Data rows:
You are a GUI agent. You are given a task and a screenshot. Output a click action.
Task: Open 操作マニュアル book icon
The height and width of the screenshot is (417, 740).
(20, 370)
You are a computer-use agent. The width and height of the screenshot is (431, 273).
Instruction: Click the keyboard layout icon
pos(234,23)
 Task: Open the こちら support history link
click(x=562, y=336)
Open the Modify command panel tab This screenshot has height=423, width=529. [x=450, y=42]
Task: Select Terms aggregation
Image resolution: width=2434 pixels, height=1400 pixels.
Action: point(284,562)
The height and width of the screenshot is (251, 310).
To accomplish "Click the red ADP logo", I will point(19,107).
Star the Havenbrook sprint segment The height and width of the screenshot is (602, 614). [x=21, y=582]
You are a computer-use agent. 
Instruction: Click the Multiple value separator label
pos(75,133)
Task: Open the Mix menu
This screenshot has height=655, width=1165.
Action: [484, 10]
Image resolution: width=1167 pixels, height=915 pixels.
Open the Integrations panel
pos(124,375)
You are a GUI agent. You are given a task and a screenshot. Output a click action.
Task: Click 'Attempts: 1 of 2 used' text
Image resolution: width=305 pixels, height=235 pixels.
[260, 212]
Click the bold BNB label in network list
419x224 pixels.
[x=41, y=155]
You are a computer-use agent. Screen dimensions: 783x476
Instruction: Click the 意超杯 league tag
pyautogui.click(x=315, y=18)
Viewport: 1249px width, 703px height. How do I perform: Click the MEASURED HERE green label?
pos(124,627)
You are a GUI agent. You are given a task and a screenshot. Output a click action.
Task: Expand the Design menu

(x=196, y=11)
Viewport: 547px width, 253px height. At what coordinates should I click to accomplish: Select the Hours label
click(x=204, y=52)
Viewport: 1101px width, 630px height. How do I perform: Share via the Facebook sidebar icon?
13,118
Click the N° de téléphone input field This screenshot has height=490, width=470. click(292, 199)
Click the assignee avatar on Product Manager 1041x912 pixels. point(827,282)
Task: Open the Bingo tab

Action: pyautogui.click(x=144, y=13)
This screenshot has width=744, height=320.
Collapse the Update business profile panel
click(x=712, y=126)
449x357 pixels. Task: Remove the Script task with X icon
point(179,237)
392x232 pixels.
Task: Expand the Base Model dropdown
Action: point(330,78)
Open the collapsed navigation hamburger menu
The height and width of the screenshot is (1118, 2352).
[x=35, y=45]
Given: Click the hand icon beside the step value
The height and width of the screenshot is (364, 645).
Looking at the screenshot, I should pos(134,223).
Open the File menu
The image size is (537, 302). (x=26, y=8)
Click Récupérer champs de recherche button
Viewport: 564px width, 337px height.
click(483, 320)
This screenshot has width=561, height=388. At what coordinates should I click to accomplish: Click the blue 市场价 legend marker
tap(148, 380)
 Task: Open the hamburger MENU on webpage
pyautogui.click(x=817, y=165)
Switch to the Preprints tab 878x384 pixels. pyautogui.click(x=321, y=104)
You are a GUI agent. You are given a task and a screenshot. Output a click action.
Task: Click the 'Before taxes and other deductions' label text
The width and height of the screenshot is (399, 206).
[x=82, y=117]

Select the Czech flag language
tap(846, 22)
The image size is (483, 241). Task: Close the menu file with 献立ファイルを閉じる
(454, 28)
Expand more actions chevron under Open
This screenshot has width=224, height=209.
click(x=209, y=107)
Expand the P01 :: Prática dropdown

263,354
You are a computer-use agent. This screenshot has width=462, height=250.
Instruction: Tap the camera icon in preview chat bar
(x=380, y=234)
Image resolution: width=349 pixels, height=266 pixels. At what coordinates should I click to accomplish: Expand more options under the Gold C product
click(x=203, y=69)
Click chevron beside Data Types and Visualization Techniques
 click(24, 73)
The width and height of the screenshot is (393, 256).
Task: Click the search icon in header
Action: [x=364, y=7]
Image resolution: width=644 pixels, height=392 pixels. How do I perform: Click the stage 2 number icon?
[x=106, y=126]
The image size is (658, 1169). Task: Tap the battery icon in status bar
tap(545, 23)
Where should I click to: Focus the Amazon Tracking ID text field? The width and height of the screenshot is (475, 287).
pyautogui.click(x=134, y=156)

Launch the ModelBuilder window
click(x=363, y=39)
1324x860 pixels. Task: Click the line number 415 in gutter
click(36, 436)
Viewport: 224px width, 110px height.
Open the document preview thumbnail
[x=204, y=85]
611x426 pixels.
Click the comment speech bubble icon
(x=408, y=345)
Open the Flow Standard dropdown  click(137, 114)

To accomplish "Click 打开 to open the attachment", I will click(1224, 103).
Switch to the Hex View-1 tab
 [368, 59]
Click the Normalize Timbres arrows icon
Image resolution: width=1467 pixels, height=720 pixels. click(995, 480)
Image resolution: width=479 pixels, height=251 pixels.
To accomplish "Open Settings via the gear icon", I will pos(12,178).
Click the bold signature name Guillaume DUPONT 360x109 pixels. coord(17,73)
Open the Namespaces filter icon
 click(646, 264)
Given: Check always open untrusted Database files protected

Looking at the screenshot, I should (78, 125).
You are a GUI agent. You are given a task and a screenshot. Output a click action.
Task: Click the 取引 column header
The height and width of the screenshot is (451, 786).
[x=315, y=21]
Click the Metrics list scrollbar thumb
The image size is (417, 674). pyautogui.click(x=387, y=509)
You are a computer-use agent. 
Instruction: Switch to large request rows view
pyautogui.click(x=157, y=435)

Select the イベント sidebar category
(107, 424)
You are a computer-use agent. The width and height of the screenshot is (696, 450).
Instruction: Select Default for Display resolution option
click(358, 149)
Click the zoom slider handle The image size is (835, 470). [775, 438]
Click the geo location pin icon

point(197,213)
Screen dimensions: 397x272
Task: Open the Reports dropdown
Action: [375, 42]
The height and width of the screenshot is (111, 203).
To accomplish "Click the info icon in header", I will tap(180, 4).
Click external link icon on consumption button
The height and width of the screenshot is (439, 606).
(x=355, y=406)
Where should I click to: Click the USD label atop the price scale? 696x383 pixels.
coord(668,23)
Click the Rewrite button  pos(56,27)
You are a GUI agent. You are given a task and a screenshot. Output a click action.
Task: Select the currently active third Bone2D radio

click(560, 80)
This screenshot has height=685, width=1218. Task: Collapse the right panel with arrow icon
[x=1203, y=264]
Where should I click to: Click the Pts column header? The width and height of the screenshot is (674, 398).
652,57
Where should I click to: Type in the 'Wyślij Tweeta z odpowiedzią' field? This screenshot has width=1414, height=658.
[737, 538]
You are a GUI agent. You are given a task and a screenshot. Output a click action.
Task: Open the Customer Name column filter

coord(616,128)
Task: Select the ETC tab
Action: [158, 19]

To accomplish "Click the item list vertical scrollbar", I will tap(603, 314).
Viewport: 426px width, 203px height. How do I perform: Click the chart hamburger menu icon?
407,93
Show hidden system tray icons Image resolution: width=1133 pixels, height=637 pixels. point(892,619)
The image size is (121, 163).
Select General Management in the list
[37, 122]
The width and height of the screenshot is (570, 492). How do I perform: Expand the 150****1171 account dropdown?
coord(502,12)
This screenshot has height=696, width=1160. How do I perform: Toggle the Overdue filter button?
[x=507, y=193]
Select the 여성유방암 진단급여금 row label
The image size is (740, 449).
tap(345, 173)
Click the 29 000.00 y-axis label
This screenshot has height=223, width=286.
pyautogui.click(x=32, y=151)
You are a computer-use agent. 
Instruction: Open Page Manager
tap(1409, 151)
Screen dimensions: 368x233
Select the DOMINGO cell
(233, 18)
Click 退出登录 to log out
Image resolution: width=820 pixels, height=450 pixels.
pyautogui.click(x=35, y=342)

Given instruction: Convert the entries from the line with "Task: Select Terms aggregation" to the line with "pos(124,375)" into a JSON list of strings, one string per line, leaving out blank lines.

Solution:
[
  "Task: Select Terms aggregation",
  "Image resolution: width=2434 pixels, height=1400 pixels.",
  "Action: point(284,562)",
  "The height and width of the screenshot is (251, 310).",
  "To accomplish \"Click the red ADP logo\", I will point(19,107).",
  "Star the Havenbrook sprint segment The height and width of the screenshot is (602, 614). [x=21, y=582]",
  "You are a computer-use agent. ",
  "Instruction: Click the Multiple value separator label",
  "pos(75,133)",
  "Task: Open the Mix menu",
  "This screenshot has height=655, width=1165.",
  "Action: [484, 10]",
  "Image resolution: width=1167 pixels, height=915 pixels.",
  "Open the Integrations panel",
  "pos(124,375)"
]